As I write this, I’m listening to the soothing sounds of the Seeburg 1000 background music streaming radio station. I can’t recommend it highly enough. All the way up to the top? Still not enough! You may think me a stern taskmaster, but I like to think of myself as a Howard Stern taskmaster. Tote that barge, Howard Stern! Lift that bail! And when you’re done, eat some taskmuenster. Yes, Taskmuenster—the indentured servitude cheese, preferred by 6 out of 3 servitudinal indentities. Your body needs calcium for strong bones and constipation for having an excuse not to tote that barge or lift that bail because you’ve been on the toilet for hours, trying to pass another death star through the sarlac pit. Just don’t sit on the toilet too long after you’re finished, or Boba Fett may go up in there. Boba Fett here being a metaphor for pin worms. I told you not to eat out of the sandbox, Cad Bane and Aurra Sing, or Boba Fett will go up in there. Oh well, c’est la vie. Brian Wilson kept a piano in his sandbox. Did you know that? I wonder if pin worms contributed to his first emotional breakdown or the second one that brought his SMiLE progress to a halt and deprived the world of one of what might have been the greatest record of the 1960s. What it didn’t deprive the world of was the Seeburg 1000 background music streaming station. Give it a listen and tell me in the comments what to think. You Robin Quivers taskmistress, you!

the video itself

C64 BurgerTime until my camera dies

video description, 2025-03-04

Welcome, ladies and gentlemen, to the world of BurgerTime, where you play the strapping young restaurateur, Jonathan BurgerTime, as he travels to a time when burgers roamed the earth, constructing a vast array of ladders in order to see over the heads of their schoolmates, who were held back several years and consequently much taller than the other meat patties in their grade. Witness the startling peppering of… Hey, I’m breaking the fourth wall right now to tell you that You Still Believe In Me from Pet Sounds is stuck in my head. The “I wanna cry” row-row-row-your-boat circular ending of that song is magnificent. Magnificent, I tell you. Alright. Go make a meat patty out of yourself and see over your own head. Meat Patty Hearst. “Oh hi, Ms. Hearst, it looks like you’re being kidnapped at the moment. Just let me know when you’re all-the-way kidnapped and can we resume this meating at your earliest inconvenience.”

the video itself

PacBilly's 2024 Yuletide Return to Dark Castle

video description, 2024-12-29

Last year’s video got 144 views, which isn’t remotely worth the agony of playing. Let’s see if we can get that number down to double digits this year, something that makes me even more apathetic about the state of things and prompts me to shut down the channel altogether. Come on, Trent. We can do this. All you have to do is not watch. Close your eyes or cover them with your hands or the hands of a loved one. Google watches you pleasure yourself anyway, so they’ll probably see your eyes are covered and deduct a view. Good riddance, view! And good riddance to this series and this channel.

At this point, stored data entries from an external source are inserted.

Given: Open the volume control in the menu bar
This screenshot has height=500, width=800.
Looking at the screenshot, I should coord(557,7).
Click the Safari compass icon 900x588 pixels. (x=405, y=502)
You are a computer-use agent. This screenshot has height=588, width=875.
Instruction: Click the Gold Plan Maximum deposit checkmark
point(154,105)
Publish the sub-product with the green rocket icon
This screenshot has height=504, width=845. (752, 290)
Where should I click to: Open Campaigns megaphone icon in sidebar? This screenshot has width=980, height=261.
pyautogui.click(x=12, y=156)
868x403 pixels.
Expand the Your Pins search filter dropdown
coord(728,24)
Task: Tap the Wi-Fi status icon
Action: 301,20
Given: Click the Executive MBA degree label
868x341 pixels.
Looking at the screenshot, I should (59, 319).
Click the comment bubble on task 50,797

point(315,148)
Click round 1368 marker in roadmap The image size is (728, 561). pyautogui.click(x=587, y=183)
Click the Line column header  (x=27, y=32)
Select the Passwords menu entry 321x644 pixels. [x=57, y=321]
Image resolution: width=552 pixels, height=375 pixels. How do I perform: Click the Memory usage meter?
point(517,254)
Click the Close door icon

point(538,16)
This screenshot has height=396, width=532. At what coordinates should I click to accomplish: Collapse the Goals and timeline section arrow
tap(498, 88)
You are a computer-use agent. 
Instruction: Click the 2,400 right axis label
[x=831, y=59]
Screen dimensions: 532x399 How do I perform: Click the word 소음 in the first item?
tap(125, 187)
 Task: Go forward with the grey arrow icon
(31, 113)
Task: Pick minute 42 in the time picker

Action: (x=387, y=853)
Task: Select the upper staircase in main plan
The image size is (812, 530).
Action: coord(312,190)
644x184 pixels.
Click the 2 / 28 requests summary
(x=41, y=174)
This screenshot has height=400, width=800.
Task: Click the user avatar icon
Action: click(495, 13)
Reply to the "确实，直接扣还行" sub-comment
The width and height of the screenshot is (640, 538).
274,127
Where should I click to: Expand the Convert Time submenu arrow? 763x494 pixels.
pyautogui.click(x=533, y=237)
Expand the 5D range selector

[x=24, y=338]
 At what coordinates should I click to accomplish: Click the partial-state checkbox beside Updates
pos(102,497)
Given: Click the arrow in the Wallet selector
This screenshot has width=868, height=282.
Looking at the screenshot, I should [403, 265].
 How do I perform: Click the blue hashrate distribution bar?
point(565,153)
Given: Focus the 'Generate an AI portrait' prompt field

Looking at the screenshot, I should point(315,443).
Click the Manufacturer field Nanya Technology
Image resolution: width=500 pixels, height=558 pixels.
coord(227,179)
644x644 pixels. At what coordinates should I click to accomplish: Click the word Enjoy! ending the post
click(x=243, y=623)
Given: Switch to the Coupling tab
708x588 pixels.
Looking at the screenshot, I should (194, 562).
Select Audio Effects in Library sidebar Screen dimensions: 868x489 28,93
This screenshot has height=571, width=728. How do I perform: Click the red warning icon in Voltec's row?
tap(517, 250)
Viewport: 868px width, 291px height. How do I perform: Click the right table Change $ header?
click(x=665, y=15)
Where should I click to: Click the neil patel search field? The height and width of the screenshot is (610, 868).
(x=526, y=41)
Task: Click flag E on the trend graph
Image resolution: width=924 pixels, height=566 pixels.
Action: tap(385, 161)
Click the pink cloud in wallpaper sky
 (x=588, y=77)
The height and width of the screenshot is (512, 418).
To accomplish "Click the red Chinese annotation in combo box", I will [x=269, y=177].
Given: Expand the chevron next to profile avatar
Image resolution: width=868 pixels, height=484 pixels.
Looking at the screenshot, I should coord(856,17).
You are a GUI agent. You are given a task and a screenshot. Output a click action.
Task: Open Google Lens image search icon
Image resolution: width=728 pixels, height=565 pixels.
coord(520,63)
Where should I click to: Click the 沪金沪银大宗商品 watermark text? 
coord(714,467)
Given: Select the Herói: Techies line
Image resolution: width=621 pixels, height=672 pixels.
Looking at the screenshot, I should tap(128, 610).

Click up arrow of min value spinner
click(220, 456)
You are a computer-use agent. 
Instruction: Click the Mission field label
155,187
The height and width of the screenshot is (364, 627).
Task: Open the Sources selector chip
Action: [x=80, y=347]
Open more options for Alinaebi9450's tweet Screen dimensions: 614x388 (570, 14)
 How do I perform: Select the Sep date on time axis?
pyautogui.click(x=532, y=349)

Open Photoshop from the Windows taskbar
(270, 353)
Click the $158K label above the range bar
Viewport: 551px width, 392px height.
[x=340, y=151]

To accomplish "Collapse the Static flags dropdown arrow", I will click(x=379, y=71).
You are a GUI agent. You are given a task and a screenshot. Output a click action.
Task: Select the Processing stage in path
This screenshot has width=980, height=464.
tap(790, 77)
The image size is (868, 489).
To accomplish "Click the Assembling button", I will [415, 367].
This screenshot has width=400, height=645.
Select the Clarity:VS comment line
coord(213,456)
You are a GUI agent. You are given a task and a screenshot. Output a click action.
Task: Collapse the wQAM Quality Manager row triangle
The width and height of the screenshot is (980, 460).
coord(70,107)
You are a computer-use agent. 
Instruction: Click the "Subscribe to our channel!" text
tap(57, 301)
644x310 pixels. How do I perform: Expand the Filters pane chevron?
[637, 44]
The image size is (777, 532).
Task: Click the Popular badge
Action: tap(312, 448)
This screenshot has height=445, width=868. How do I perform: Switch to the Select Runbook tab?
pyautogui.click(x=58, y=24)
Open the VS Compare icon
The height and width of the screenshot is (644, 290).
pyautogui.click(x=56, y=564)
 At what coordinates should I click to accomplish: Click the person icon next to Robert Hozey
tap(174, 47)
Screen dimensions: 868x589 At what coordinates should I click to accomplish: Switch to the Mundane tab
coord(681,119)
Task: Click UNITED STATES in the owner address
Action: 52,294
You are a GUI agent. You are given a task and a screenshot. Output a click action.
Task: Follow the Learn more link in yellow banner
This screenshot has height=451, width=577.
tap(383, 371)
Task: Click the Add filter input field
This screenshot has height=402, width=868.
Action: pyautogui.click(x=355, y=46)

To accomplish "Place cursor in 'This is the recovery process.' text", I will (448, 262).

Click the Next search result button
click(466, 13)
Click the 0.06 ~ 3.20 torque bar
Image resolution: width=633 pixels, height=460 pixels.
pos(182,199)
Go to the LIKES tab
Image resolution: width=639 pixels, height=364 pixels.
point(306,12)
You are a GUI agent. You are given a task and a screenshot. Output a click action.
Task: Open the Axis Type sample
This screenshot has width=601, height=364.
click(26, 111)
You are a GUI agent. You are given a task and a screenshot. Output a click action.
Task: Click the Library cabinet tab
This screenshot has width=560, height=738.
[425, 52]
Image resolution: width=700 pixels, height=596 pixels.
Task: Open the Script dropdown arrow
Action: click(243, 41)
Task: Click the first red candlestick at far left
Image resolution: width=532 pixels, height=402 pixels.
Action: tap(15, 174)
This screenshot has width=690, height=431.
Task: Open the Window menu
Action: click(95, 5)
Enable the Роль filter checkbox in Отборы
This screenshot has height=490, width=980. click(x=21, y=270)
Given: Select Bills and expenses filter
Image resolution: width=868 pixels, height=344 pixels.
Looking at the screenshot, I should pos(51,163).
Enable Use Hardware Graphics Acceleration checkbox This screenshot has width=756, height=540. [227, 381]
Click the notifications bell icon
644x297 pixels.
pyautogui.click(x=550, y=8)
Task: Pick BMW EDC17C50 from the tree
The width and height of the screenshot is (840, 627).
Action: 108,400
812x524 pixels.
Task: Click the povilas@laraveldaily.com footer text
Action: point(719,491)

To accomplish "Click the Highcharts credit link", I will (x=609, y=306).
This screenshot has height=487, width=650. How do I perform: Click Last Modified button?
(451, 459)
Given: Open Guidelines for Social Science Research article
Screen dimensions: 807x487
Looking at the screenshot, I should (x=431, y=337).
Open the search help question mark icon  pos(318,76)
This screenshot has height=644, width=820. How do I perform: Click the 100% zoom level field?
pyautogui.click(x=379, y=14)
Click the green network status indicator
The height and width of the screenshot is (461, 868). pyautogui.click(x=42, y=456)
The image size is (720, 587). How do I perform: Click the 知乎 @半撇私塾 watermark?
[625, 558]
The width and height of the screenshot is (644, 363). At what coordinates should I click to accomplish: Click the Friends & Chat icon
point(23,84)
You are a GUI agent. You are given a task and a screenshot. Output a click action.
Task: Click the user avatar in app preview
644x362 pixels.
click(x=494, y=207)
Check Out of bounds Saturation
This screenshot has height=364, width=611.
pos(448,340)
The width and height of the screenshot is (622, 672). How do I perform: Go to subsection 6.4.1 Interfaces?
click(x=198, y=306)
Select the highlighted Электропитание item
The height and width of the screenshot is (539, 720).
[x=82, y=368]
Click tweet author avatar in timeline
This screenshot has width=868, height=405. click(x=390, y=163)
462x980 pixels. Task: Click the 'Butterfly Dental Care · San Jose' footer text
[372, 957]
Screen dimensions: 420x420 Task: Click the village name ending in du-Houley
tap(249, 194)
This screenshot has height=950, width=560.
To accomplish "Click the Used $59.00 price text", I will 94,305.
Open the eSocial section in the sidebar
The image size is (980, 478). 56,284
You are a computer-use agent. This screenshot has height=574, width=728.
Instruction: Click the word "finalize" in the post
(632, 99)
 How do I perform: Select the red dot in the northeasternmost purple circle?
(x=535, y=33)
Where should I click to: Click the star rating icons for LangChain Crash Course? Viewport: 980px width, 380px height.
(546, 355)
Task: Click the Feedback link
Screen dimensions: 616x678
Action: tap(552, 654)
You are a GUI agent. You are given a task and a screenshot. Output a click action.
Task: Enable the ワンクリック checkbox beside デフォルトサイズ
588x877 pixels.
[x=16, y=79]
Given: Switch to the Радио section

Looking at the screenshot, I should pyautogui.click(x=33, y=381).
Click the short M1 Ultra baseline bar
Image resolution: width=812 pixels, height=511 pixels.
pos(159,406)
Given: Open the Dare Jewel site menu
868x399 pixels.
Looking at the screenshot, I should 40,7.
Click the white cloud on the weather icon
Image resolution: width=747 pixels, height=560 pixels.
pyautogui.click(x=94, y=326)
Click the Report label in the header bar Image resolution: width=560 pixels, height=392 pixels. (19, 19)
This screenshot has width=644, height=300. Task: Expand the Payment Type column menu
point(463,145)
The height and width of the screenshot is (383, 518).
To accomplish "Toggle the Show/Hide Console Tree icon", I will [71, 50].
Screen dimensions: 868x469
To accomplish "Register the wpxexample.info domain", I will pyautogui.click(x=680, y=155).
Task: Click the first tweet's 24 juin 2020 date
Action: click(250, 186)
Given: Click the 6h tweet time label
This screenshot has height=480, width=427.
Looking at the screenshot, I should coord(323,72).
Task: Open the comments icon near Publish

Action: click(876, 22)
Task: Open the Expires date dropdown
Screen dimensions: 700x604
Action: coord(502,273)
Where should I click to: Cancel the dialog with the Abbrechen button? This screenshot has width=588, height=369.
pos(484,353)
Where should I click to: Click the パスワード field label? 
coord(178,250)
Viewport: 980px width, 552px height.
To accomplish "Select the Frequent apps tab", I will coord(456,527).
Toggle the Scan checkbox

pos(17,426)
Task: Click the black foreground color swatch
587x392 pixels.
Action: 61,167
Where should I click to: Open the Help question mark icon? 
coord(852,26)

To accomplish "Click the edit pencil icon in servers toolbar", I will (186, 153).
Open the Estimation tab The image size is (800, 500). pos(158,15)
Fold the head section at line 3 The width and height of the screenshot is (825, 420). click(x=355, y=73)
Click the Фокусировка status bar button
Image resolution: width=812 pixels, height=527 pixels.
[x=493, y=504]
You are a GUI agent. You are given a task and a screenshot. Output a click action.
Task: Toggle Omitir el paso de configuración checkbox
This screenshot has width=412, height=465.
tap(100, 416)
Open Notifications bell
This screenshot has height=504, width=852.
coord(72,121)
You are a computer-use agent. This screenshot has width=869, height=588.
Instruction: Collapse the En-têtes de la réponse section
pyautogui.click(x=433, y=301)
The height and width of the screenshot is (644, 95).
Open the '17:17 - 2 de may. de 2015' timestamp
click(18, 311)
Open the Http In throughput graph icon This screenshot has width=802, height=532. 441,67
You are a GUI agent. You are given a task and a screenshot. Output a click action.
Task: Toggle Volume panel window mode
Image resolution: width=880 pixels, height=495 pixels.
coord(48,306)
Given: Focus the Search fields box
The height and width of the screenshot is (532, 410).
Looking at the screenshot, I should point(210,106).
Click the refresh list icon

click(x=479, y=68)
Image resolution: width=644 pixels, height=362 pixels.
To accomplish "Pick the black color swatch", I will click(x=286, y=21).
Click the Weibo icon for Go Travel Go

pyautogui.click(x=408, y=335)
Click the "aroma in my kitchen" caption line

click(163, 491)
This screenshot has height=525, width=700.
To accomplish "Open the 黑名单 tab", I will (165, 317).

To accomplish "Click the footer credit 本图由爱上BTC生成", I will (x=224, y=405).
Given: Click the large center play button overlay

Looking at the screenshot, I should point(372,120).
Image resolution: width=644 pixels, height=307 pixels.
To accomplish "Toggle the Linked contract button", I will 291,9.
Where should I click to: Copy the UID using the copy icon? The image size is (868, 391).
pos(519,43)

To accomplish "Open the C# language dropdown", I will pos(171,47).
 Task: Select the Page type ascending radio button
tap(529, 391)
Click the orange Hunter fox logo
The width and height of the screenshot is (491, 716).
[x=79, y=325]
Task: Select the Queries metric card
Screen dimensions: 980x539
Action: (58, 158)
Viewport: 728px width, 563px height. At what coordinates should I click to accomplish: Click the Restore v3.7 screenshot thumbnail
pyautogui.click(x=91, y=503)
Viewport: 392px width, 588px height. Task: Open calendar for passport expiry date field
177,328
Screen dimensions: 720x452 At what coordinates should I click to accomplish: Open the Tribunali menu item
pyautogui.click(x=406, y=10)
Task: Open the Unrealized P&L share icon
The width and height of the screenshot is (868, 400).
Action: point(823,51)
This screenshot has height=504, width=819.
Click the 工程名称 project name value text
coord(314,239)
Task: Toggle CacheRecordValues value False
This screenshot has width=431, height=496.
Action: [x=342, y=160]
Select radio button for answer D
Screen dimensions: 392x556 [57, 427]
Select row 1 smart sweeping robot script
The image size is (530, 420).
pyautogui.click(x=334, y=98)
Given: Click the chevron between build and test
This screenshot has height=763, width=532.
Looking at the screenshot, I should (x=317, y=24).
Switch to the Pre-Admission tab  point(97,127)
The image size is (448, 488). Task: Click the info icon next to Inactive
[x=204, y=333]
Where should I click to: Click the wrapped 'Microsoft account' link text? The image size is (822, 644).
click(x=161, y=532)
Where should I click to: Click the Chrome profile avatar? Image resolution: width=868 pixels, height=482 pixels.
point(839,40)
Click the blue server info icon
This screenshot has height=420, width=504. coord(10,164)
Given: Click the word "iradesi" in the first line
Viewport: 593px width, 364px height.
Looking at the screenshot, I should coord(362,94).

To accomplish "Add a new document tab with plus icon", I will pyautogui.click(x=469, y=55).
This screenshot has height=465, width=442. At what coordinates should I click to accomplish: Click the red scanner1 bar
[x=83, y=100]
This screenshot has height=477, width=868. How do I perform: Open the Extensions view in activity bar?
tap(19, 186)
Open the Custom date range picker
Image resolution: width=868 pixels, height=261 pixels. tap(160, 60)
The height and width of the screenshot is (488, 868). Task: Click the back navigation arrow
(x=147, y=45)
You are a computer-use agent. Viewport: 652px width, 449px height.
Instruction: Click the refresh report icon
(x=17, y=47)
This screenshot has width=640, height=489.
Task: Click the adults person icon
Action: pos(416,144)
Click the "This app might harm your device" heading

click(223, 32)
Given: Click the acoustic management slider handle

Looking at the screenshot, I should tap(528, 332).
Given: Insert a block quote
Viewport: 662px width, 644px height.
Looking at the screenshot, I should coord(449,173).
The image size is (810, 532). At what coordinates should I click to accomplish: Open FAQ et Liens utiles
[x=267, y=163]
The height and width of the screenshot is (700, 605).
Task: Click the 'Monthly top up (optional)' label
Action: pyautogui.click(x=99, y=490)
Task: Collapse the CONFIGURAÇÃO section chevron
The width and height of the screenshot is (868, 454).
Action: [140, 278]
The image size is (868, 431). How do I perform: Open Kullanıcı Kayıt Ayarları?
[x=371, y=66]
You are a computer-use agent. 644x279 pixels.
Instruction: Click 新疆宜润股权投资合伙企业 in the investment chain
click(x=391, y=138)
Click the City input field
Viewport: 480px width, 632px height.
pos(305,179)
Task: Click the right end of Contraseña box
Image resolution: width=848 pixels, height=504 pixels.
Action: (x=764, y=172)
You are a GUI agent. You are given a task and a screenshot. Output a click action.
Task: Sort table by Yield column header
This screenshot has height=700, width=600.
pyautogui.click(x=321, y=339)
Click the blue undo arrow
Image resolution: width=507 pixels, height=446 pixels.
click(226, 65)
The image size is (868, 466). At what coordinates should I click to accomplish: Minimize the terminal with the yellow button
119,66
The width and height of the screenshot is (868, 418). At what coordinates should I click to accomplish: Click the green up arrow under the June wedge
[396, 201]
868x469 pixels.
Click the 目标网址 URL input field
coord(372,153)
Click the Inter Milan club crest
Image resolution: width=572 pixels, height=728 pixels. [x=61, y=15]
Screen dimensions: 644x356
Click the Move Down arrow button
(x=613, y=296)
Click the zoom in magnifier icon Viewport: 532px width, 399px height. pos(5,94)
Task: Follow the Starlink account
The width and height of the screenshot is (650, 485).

I’m only kidding. I would never do that to you, especially since you’ve been stricken with blindness. Self-inflicted, easily remedied hands-over-the-eyes blindness, but still.

the video itself

DracBilly's 2023 All Hallows Return to The Wrong Microphone

video description, 2023-10-31

Yes, I was using the microphone on my webcam, clear across town, rather than the mic I thought I was using, mere inches from my mouth. I don’t care whether you forgive me or not, frankly. I’m not sorry, and I’m not sorry for butchering your name, Mitch Crane. I butchered your name into tiny pieces, Mitch Crane, and now there are only two syllables left, to be divided amongst your name’s heirs.

Its son took the syllable Mitch and enjoys going on long walks on the beach and not having any legs for going on long walks on the beach. Its other son, the beach, took the syllable Crane and enjoys stealing its older brother’s legs lest he subject him to another walking-on. I mean a walk-on bit role in the latest episode of Columbo, where Peter Falk’s corpse says, “One more thing. You know, my wife loves murdering. Do you suppose she’s the murderer instead of you, who I plainly watched do it? Do you suppose that, the beach?! TELL ME.”

Yes, ladies and gentlemen, it was The Beach Crane, in the parlor with the lead pipe, wearing a blue sweatsuit provided by Adrian. Sweatsuits by Adrian, read the credits. Now go watch the documentary about Adrian. Seriously, there’s a documentary about Adrian of Gowns by Adrian fame. If only I had a mononym. If I was the older brother, my mononym could be Mitch. But woe and alas, I AM my older brother and it is Mitch.

the video itself

'22 All Hallows Return to Dark Castle revisited

video description, 2022-11-01

This time, Rupert, we’re sacking the Christmas thumbie. I’m sorry, Rupert, but Halloween thumbie just doesn’t have the right ring to it, so I’m going to insist we call it the Christmas thumbie. In point of fact, not being the Christmas thumbie was the very reason we’ve sacked it, Rupert. Rupert, are you listening to me?

Bonnie, Rupert appears to be dead. What’s that, dear? Oh no, I don’t think we need an ambulance. Maybe a fire truck, as he appears to be on fire. Bonnie, do you suppose that had anything to do with his death? Appearing to be on fire?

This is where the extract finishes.